• **Required work**:
1 – In the article on sports as a national priority sector, rewrite the stretch from "Rationale for Sports" through "and professional levels.", replacing "daily life" with "everyday life".
2 – Answer the following questions using the article on sports as a national priority sector:
(a) Which policy aims to integrate sports with education, economy, health, and social development?
(b) What must the hosting of major events focus on?
(c) What did earlier policies emphasize, according to the article?
3 – Summarize the article on sports as a national priority sector in two sentences.

• **Excerpt provided**:
Why Sports needs to be a National Priority Sector

Why Sports needs to be a National Priority Sector 5 Nov 2025

Why Sports needs to be a National Priority Sector

India is shifting from viewing sports as a leisure activity to treating it as a strategic national investment, with the National Sports Policy 2025 aiming to integrate sports with education, economy, health, and social development.

Rationale for Sports Investment

  • Engine of Growth: Sports creates a population that is healthy, skilled, resilient, and confident, which is the “engine” of an advanced economy
  • Legacy Planning: Hosting major events must focus on legacy planning, ensuring that the resulting infrastructure and investment lead to a lasting societal shift where sports become part of daily life.

The New National Sports Policy (NSP)2025

  • Addressing Episodic Excellence: The challenge is moving beyond celebrating occasional victories to making sports an integral part of daily life.
  • Ecosystem Focus: The NSP 2025 departs from earlier policies that emphasized elite talent and medals, instead focusing on developing the entire sports ecosystem across grassroots, education, and professional levels.

• **Data block**:
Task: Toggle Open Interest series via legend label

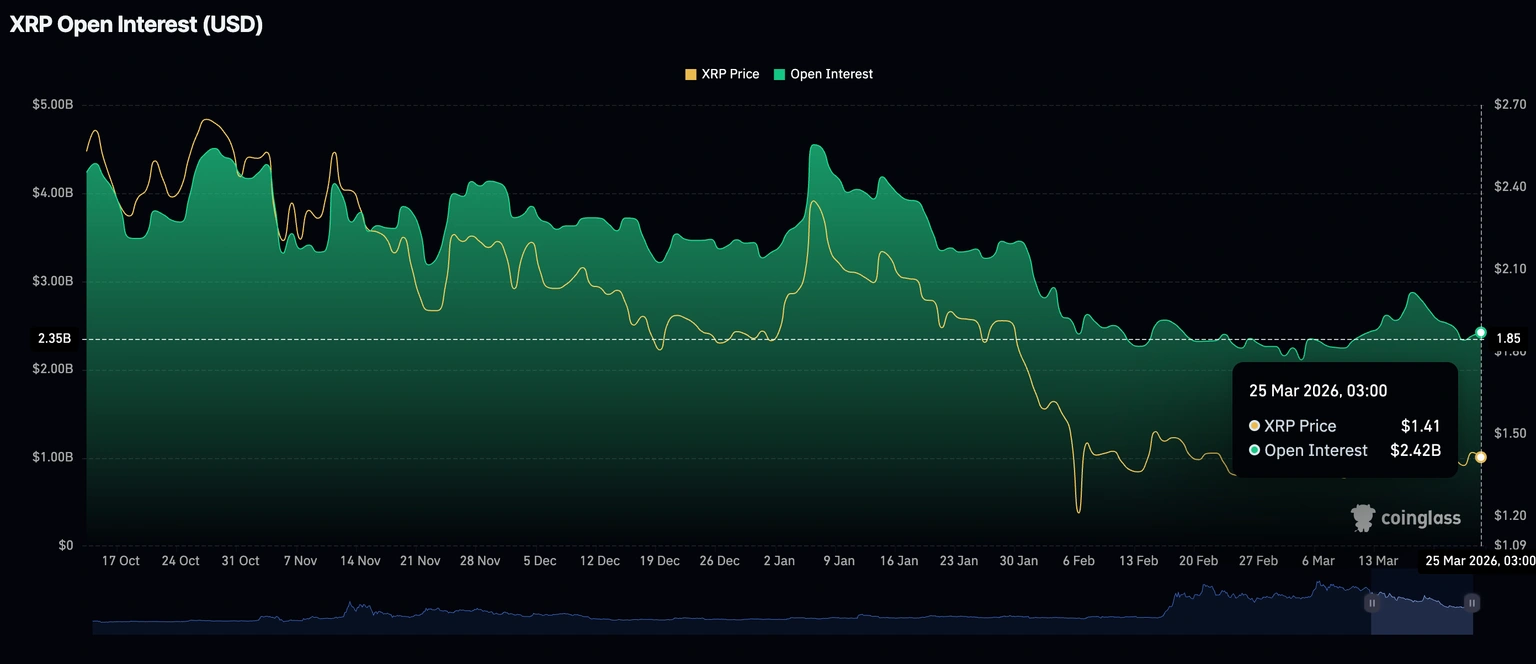Action: tap(831, 74)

• **Expected answers**:
1 –
Rationale for Sports Investment

  • Engine of Growth: Sports creates a population that is healthy, skilled, resilient, and confident, which is the “engine” of an advanced economy
  • Legacy Planning: Hosting major events must focus on legacy planning, ensuring that the resulting infrastructure and investment lead to a lasting societal shift where sports become part of everyday life.

The New National Sports Policy (NSP)2025

  • Addressing Episodic Excellence: The challenge is moving beyond celebrating occasional victories to making sports an integral part of everyday life.
  • Ecosystem Focus: The NSP 2025 departs from earlier policies that emphasized elite talent and medals, instead focusing on developing the entire sports ecosystem across grassroots, education, and professional levels.

2 –
(a) The National Sports Policy 2025.
(b) Legacy planning.
(c) Elite talent and medals.

3 – India is moving from seeing sports as leisure to treating it as a strategic national investment, and the National Sports Policy 2025 seeks to integrate sports with education, economy, health, and social development. Unlike earlier policies that emphasized elite talent and medals, the policy focuses on developing the whole sports ecosystem across grassroots, education, and professional levels so that sports become part of daily life.